## SOURCE PASSAGE
In 1980, changing weather conditions and spot fires associated with the Crane Lake prescribed burn near Mio, Michigan resulted in the Mack Lake Fire—a wildfire that burned over 25,000 acres, destroyed 44 homes, and took the life of James Swiderski, a U.S.Forest Service biologist. After this tragedy, agencies eliminated the use of prescribed burning in mature jack pine to regenerate Kirtland's warbler habitat. With advances in fire science over the last 30 years, however, agencies are slowly beginning to incorporate prescribed fire back into Kirtland’s warbler management.

 

For Kirtland’s warbler, a process of clear-cutting and manually or mechanically planting jack pine seedlings is the primary means for regenerating habitat today. Seedlings are planted in an opposing wave pattern to create the jack pine thickets and scattered openings Kirtland’s warblers prefer. 

Photo by Dan Elbert; USFWS

 

1980 – USFWS Kirtland’s Warbler Wildlife Management Area

Established in the in the northern Lower Peninsula of Michigan – managed by Seney National Wildlife Refuge

 

1981 - Kirtland's Warbler Management Areas established by the U.S. Forest Service and Michigan DNR.

Expanded over the following decades, the management areas now include more than 219,000 acres 

 

Kirtland's warbler breeding habitat of young jack pine in Michigan.

Kirtland's warblers nest and raise their chicks in stands of young jack pine.

## ACTIVITY LIST
1. Answer these from the Kirtland's warbler text:
(a) How many homes did the Mack Lake Fire destroy?
(b) Which refuge manages the USFWS Kirtland's Warbler Wildlife Management Area?
(c) How much land do the Kirtland's Warbler Management Areas now include?
2. For each statement, say whether the Kirtland's warbler text agrees with it. Support each answer with the deciding words from the text.
(a) The Mack Lake Fire burned more than 25,000 acres.
(b) Prescribed burning is the primary means of regenerating Kirtland's warbler habitat today.
(c) The U.S. Forest Service alone established the Kirtland's Warbler Management Areas.

## RECORD EXCERPTS
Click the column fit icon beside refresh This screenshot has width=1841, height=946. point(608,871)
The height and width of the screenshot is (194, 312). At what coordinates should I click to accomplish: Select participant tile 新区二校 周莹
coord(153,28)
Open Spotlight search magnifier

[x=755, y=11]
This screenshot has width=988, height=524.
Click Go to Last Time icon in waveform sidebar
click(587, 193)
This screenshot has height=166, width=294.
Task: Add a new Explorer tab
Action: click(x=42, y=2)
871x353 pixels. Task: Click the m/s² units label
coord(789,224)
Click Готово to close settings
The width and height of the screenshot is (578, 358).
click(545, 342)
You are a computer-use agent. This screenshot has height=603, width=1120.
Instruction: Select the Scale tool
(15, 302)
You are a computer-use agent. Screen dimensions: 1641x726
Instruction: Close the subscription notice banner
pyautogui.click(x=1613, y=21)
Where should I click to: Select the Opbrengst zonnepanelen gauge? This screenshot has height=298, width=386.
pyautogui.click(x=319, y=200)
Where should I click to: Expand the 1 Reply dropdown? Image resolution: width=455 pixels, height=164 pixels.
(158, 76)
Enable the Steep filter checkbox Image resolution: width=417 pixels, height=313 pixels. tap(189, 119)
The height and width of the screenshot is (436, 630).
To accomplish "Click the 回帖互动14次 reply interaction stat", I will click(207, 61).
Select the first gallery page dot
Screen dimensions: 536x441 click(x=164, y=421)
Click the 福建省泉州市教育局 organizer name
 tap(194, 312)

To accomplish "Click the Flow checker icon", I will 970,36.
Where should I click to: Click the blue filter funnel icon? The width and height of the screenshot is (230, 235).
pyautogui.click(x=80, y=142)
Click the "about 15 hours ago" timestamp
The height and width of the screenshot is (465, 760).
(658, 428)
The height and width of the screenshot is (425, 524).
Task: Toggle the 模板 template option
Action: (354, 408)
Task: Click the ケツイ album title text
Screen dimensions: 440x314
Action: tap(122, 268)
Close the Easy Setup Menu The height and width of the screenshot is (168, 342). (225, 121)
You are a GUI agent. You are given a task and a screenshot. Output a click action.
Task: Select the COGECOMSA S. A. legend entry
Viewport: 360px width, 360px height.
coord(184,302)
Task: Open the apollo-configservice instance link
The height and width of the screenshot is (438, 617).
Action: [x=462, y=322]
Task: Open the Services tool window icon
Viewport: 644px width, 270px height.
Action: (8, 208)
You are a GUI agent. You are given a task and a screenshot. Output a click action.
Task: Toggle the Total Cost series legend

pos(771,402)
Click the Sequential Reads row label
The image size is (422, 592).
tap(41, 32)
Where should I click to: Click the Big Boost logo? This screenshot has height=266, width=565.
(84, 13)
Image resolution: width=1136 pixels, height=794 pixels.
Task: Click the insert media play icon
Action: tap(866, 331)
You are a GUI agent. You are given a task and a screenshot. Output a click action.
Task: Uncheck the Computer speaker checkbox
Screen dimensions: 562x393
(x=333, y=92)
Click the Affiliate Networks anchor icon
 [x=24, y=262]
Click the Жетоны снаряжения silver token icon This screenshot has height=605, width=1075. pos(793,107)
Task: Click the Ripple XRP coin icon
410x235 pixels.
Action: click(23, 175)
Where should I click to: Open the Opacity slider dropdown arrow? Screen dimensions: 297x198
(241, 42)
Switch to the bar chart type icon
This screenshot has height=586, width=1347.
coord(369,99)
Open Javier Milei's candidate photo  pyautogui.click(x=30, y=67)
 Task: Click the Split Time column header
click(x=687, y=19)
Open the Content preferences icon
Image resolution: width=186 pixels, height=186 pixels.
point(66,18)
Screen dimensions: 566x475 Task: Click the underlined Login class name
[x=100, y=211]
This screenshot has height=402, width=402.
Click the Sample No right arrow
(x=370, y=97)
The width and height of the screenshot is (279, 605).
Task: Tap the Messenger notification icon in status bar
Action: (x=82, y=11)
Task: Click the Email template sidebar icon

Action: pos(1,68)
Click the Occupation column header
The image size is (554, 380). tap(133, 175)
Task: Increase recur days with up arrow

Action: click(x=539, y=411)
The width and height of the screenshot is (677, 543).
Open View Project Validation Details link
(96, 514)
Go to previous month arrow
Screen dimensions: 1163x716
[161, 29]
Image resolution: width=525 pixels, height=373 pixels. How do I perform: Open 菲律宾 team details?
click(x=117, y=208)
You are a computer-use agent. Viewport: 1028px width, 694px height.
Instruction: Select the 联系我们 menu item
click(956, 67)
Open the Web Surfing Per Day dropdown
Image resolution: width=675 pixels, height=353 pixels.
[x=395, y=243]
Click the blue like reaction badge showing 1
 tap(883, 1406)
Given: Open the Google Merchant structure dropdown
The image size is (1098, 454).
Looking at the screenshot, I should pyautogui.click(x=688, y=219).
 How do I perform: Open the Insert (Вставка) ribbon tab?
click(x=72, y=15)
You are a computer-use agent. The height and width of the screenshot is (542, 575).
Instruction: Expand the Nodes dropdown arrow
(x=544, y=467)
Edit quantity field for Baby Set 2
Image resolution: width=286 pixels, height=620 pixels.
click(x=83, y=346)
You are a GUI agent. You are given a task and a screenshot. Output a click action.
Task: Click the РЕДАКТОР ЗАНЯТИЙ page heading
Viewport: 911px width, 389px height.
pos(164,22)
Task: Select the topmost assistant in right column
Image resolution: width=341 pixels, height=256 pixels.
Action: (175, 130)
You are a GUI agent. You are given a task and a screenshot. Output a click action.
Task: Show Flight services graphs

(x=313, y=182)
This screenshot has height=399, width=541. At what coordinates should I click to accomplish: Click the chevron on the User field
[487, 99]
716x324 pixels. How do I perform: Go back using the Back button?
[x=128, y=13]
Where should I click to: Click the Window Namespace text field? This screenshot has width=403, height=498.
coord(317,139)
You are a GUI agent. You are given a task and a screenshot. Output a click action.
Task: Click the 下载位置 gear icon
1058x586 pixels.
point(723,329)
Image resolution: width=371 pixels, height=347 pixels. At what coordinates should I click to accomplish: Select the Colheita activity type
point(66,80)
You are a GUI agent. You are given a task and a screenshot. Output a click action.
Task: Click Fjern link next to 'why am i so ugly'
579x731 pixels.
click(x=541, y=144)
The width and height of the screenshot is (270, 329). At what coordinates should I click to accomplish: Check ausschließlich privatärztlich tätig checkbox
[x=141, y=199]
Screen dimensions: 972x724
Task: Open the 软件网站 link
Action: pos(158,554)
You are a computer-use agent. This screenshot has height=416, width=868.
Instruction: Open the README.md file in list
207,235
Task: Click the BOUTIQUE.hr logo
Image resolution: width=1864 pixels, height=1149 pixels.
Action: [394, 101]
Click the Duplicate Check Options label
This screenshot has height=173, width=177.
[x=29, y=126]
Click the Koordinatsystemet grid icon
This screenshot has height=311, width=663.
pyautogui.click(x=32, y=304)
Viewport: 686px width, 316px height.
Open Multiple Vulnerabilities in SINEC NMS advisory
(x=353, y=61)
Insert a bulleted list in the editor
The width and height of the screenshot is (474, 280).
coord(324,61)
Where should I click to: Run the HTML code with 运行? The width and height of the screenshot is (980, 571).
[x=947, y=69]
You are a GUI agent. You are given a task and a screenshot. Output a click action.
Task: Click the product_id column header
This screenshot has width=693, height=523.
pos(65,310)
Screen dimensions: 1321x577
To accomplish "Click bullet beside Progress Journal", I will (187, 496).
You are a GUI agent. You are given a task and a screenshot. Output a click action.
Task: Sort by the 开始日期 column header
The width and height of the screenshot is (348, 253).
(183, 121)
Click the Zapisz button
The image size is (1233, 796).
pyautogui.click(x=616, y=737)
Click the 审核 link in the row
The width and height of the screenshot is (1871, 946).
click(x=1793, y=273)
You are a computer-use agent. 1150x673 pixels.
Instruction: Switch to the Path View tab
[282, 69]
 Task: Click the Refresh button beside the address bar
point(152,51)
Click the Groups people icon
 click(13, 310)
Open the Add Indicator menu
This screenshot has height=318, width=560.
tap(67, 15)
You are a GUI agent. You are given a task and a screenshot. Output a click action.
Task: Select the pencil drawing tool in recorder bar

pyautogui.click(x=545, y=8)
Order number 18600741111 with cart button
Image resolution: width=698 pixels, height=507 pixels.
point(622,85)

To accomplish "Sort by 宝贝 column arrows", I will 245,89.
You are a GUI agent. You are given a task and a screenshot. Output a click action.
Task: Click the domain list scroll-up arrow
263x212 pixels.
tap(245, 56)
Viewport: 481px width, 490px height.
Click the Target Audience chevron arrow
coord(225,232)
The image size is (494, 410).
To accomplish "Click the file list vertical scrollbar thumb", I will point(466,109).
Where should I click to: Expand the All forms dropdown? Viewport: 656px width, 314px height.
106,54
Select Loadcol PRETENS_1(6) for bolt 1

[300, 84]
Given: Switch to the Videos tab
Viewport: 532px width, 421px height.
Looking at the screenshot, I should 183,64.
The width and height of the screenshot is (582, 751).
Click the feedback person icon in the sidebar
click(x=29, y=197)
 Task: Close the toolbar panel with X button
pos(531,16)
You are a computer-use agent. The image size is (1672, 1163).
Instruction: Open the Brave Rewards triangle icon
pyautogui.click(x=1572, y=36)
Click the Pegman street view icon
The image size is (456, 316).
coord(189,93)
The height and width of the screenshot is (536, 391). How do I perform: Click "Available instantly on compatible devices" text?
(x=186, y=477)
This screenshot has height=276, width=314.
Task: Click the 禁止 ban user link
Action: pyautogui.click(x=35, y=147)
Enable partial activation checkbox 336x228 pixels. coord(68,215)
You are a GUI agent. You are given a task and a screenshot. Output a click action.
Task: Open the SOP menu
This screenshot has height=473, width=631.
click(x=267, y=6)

## ANSWERS GIVEN
1.
(a) 44 homes.
(b) Seney National Wildlife Refuge.
(c) More than 219,000 acres.

2.
(a) Yes: "a wildfire that burned over 25,000 acres"
(b) No: "a process of clear-cutting and manually or mechanically planting jack pine seedlings is the primary means for regenerating habitat today"
(c) No: "Kirtland's Warbler Management Areas established by the U.S. Forest Service and Michigan DNR."